• Exercise description: Please reproduce the data below exactly, from the first line through the line containing "Click the red 請先輸入名字!", and leave every later line out.
◇ ◇ ◇ ◇
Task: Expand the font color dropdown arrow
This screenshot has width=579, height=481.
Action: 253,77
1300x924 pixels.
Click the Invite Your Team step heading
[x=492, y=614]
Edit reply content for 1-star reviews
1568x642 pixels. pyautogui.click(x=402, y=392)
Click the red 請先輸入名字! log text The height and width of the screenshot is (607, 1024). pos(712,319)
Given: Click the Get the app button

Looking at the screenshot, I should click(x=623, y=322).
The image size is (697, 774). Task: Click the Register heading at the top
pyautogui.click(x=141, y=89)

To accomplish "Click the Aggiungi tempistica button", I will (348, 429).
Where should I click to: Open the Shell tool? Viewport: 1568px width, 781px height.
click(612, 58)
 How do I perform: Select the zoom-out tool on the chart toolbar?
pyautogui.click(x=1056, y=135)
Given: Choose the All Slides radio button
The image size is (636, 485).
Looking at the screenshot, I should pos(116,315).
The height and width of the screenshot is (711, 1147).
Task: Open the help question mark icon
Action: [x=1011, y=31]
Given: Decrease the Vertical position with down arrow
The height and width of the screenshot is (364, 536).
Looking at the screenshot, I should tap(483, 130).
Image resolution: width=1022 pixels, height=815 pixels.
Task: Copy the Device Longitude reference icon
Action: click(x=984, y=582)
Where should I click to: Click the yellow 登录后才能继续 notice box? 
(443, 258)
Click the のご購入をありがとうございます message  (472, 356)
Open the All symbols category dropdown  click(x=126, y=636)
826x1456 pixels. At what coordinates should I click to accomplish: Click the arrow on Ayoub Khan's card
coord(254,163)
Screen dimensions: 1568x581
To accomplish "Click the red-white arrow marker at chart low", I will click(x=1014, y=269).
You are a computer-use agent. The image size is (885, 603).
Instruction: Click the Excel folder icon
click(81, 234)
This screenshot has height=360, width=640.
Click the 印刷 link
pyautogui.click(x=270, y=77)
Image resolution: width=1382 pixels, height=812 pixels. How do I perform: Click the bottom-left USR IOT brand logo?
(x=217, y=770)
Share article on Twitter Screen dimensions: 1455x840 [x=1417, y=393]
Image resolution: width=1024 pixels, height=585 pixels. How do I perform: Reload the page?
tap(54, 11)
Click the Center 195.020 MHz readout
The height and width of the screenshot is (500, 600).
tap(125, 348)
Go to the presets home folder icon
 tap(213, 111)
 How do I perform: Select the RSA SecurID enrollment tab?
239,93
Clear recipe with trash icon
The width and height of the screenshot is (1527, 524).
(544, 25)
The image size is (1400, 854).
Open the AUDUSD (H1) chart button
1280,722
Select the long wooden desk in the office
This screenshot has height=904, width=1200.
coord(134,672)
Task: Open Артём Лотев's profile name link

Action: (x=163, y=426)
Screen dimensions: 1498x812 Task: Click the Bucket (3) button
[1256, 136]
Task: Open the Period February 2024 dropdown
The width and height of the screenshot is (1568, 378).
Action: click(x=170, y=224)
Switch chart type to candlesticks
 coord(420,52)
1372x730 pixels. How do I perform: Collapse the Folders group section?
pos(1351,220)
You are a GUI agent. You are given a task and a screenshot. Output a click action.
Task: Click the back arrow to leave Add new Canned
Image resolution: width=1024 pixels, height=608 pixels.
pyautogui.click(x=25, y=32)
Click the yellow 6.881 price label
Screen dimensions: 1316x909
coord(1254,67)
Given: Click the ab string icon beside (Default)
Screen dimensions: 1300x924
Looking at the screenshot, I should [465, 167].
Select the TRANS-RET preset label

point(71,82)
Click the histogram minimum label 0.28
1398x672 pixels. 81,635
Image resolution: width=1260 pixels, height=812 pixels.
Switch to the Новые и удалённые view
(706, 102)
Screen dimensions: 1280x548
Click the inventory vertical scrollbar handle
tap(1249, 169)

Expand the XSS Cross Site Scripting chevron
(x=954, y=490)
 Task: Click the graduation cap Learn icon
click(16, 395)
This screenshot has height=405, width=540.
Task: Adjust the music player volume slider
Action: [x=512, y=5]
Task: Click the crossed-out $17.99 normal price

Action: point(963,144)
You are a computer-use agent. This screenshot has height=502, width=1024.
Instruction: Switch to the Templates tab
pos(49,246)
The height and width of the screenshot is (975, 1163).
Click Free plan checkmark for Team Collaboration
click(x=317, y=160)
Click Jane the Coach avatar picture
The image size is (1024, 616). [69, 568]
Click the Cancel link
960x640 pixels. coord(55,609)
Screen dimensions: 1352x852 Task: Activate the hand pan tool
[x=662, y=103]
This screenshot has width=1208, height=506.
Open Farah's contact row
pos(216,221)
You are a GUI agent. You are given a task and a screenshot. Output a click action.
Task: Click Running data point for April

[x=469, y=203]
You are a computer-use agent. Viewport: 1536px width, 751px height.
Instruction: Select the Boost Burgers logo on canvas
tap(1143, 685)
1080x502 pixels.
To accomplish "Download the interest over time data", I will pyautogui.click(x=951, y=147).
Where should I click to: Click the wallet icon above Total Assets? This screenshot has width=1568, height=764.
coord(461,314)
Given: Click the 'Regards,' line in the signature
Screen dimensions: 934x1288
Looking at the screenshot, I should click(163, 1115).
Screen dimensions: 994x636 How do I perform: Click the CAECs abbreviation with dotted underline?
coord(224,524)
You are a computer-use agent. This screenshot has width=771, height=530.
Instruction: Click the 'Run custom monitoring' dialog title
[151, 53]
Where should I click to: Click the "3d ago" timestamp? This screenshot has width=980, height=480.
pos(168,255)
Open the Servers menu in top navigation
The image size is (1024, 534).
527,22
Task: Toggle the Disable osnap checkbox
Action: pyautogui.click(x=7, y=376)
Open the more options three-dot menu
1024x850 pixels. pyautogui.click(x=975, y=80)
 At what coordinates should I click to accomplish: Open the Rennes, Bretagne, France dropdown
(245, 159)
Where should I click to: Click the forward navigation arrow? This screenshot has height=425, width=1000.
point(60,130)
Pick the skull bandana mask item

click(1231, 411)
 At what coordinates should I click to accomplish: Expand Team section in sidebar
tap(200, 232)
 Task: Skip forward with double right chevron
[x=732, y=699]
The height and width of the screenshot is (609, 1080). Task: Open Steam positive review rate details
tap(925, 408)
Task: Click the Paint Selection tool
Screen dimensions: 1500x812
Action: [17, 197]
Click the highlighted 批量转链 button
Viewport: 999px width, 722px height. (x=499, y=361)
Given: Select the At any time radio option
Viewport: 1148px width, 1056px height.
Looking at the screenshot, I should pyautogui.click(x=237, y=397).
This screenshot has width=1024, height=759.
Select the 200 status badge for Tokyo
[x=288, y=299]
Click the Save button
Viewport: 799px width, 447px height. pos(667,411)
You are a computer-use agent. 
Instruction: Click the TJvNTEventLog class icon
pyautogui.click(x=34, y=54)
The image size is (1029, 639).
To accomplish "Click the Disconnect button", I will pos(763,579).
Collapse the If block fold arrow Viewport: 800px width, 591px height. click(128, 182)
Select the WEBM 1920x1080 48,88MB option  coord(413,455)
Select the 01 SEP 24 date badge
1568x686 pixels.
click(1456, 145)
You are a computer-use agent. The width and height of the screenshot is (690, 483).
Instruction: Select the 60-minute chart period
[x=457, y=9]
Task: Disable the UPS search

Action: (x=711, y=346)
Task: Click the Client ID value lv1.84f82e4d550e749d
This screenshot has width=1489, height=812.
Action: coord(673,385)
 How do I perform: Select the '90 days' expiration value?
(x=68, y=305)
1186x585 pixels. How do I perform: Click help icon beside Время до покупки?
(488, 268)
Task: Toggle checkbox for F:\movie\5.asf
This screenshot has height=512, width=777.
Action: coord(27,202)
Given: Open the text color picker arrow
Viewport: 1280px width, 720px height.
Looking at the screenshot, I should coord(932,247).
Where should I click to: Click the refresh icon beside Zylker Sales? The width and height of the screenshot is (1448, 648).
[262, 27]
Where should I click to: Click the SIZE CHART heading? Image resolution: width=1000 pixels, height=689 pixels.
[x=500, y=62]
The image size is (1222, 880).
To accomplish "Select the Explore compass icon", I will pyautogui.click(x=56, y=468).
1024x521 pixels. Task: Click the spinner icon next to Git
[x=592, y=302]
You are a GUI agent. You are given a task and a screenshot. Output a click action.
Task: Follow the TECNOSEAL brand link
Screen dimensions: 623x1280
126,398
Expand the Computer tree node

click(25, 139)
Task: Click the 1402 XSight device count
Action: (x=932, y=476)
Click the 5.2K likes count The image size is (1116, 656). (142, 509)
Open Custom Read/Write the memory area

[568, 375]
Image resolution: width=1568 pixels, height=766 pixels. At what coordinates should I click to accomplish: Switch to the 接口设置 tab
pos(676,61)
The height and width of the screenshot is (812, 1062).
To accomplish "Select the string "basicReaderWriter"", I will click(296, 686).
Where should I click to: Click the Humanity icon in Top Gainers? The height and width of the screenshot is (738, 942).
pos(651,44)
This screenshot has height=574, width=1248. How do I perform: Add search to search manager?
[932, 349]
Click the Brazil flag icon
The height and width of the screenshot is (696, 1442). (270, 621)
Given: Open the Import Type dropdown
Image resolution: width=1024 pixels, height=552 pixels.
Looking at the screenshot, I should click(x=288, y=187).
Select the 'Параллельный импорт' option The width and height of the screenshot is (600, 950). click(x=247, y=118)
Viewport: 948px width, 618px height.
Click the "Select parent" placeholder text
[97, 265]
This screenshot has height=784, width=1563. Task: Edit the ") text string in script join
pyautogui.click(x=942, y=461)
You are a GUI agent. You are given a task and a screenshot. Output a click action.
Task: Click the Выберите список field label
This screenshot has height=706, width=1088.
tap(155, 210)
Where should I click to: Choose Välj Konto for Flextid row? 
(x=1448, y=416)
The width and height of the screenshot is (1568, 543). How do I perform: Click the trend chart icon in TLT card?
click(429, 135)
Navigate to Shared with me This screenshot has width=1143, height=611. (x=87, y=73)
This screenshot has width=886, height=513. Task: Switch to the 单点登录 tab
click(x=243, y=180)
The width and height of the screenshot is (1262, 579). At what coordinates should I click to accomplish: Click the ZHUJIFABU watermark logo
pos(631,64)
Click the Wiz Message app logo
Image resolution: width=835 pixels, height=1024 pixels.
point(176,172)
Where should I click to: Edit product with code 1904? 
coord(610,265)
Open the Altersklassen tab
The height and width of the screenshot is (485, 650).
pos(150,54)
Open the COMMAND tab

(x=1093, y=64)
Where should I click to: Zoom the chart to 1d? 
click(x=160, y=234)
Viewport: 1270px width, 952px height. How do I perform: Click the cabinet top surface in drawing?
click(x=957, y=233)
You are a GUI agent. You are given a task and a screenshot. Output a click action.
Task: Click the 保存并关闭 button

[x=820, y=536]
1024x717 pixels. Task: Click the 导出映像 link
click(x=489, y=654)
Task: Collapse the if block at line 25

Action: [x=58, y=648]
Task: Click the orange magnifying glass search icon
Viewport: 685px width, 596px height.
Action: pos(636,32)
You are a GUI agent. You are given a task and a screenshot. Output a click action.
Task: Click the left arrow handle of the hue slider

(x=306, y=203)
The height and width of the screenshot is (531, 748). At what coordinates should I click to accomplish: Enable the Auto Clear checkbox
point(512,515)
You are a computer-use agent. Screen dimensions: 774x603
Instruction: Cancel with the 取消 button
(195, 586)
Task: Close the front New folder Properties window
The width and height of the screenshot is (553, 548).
◇ ◇ ◇ ◇
• Result of this exercise:
Task: Expand the font color dropdown arrow
This screenshot has width=579, height=481.
Action: 253,77
1300x924 pixels.
Click the Invite Your Team step heading
[x=492, y=614]
Edit reply content for 1-star reviews
1568x642 pixels. pyautogui.click(x=402, y=392)
Click the red 請先輸入名字! log text The height and width of the screenshot is (607, 1024). pos(712,319)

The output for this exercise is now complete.